Times have been hard for a year. They are becoming desperate as savings disappear, and debts increase. A Portuguese grocer showed me his credit books with the bills his customers owe. The first was for $157.68 The little day-to-day entries he compared with those of a year ago. They are ordering less sugar, coffee, bread, macaroni, cheese and necessities generally than a year ago. And the so-called luxuries have almost disappeared from the list. He does not know how he and they will get through the winter unless times get better.

I visited a half dozen homes at random. In the first an Italian family with eight children was crowded into three rooms. A dish of stew, no bread, was on the table before them. One of the kids played a fiddle for desert. Neither father nor mother can get work in the mills. The kids are too small.

In the next place was a middle-aged Belgian couple, with a boy of 16. He left the old country long after his parents: he was in Belgium during the German occupation. He is not eating any more now than he did then. That family lives on credit and the $7 a week the boy earns on a three-day-a-week mill job. Neither parent has worked in three months. The father had a chance to get on in a mill that is trying out a few weavers on a new speedup system, with 38 to 40 looms to a man. “You are an expert weaver,” he was told, “we’ll give you a chance.” He turned it down, considering it a scab job. By scab job he meant one exceeding all the traditions of the craft–a job that meant one more weaver pushed out of doors. The mills are unorganized–that is no union has job control, but there is a measure of solidarity in resisting the attempt to push limit of endurance to the last extreme and to enlarge the unemployed army. Yet the speed-up system is coming in. Twenty-four to thirty-two looms to the weaver are no longer uncommon. The Draper loom is crowding out old equipment.

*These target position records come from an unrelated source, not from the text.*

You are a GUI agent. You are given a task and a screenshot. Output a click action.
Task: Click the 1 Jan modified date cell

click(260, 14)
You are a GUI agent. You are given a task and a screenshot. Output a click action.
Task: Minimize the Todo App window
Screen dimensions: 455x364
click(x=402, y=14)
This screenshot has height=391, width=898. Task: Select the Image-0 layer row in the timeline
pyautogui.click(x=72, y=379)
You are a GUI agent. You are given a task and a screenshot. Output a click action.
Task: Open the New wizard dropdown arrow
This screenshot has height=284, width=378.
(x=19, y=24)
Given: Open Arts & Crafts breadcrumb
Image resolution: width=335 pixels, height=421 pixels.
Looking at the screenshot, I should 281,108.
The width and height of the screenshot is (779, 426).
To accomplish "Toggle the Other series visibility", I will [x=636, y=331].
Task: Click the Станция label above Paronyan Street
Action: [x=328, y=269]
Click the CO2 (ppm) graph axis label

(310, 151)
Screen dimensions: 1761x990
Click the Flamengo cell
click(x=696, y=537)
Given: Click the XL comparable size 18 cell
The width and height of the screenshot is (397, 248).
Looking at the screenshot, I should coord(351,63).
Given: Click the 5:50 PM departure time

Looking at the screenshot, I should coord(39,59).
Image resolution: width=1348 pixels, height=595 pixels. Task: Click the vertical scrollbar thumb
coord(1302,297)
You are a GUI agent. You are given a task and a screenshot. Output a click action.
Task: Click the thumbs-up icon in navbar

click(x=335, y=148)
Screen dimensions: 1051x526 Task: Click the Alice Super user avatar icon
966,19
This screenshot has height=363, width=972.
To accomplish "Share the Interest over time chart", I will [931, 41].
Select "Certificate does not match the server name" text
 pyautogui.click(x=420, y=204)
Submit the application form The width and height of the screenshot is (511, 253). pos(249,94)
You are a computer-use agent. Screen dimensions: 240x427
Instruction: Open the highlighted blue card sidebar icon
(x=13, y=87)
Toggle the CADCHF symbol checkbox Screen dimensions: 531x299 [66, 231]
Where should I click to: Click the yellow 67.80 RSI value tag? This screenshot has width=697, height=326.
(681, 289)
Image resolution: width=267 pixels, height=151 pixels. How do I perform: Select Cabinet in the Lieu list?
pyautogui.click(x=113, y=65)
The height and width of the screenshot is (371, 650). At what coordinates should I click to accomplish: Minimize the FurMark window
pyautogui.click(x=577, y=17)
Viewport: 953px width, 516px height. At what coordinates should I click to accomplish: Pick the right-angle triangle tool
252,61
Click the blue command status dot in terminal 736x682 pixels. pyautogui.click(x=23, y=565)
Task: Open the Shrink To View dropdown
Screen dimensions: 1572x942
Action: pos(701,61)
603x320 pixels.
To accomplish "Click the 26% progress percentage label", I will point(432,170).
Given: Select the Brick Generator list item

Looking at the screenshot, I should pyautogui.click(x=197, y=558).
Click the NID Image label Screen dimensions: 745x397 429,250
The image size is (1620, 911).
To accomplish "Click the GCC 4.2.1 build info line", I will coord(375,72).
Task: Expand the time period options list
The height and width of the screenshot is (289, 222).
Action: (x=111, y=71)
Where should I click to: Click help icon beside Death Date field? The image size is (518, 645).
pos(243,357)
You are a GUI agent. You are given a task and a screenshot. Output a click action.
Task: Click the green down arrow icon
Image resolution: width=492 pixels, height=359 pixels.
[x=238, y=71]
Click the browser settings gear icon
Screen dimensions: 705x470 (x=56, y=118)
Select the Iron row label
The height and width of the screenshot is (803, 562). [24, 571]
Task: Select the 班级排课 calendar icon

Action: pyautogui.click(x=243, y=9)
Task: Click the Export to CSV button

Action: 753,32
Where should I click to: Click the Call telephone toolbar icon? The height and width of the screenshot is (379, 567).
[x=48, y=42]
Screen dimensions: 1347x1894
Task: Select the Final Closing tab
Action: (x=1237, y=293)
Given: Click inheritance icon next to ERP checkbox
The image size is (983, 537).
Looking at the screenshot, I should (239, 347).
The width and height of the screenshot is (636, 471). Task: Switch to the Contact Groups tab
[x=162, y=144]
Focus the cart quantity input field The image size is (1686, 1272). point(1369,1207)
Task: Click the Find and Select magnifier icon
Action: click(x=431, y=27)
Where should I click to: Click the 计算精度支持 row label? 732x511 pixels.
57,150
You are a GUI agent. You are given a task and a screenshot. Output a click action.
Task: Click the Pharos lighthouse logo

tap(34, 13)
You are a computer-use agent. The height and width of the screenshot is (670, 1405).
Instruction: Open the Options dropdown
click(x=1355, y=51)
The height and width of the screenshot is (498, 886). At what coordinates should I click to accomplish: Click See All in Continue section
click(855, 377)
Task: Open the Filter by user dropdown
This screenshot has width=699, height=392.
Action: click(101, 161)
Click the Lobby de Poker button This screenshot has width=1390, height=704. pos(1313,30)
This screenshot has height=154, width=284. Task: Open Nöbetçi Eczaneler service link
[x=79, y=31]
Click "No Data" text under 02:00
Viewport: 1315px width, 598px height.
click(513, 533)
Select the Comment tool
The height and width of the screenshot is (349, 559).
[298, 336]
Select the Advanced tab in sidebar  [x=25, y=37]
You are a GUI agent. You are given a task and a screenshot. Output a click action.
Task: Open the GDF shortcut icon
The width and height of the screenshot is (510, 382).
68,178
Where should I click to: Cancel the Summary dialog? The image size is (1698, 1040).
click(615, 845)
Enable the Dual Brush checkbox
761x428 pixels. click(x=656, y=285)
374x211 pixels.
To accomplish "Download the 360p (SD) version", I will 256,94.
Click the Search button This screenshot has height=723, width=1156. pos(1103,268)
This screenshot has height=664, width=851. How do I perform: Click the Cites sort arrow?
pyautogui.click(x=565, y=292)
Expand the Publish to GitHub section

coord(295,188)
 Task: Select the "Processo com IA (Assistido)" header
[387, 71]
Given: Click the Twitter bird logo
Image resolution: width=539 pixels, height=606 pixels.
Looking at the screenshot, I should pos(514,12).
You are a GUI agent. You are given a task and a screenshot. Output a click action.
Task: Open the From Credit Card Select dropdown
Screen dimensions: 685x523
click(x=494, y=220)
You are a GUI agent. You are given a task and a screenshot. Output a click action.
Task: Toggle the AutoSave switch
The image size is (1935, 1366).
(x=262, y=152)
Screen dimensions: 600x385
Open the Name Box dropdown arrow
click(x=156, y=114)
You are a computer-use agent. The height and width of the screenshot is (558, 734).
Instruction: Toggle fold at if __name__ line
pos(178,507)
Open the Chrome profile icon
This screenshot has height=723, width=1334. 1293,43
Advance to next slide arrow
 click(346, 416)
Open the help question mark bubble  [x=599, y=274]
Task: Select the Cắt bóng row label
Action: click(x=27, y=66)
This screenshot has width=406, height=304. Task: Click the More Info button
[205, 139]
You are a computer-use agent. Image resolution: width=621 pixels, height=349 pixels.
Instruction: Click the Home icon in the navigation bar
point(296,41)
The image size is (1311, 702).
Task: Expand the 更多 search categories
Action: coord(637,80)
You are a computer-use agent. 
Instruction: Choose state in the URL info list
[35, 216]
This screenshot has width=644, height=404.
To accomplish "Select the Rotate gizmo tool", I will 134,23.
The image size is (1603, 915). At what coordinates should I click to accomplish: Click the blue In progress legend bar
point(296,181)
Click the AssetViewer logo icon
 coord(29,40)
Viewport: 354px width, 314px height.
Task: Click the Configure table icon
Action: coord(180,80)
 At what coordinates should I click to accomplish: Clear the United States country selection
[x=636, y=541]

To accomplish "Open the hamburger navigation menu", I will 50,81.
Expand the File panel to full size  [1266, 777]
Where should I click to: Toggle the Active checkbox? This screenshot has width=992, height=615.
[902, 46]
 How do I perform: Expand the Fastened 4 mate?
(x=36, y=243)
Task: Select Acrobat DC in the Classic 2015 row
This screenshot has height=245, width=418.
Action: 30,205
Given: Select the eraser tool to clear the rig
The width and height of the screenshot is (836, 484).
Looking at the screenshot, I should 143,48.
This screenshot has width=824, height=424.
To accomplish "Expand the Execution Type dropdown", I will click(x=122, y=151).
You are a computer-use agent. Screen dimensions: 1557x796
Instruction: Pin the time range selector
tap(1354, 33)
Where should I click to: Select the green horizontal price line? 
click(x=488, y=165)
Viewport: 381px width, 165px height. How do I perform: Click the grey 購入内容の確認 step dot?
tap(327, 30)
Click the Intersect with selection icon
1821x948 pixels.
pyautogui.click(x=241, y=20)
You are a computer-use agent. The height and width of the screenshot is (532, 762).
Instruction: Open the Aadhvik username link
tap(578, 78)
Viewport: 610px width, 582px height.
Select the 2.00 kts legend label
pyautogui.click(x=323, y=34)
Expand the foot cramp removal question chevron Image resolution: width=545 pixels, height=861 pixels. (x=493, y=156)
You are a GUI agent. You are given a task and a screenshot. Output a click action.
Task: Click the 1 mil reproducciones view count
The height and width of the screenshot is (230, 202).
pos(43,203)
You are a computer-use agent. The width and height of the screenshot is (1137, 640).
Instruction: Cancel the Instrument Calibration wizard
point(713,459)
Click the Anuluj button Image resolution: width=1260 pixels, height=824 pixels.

When a weaver’s looms are doubled the man displaced is sometimes given an unskilled job at the loom filling–assisting the weaver at unskilled wages. Fifteen dollars a week at full time is high for this sort of work in Lowell. There are cases of then working for $7 a week.

Like other New England textile cities the workers are from many lands. French-Canadians lead, Portuguese come next and there are many Greeks, with Italians, Russian, Poles, Irish, Finns and others.

The manufacturers are boosting Coolidge and the Fordney-McCumber tariff, which is supposed to safeguard Lowell from cheap European labor.

The Daily Worker began in 1924 and was published in New York City by the Communist Party US and its predecessor organizations. Among the most long-lasting and important left publications in US history, it had a circulation of 35,000 at its peak. The Daily Worker came from The Ohio Socialist, published by the Left Wing-dominated Socialist Party of Ohio in Cleveland from 1917 to November 1919, when it became became The Toiler, paper of the Communist Labor Party. In December 1921 the above-ground Workers Party of America merged the Toiler with the paper Workers Council to found The Worker, which became The Daily Worker beginning January 13, 1924.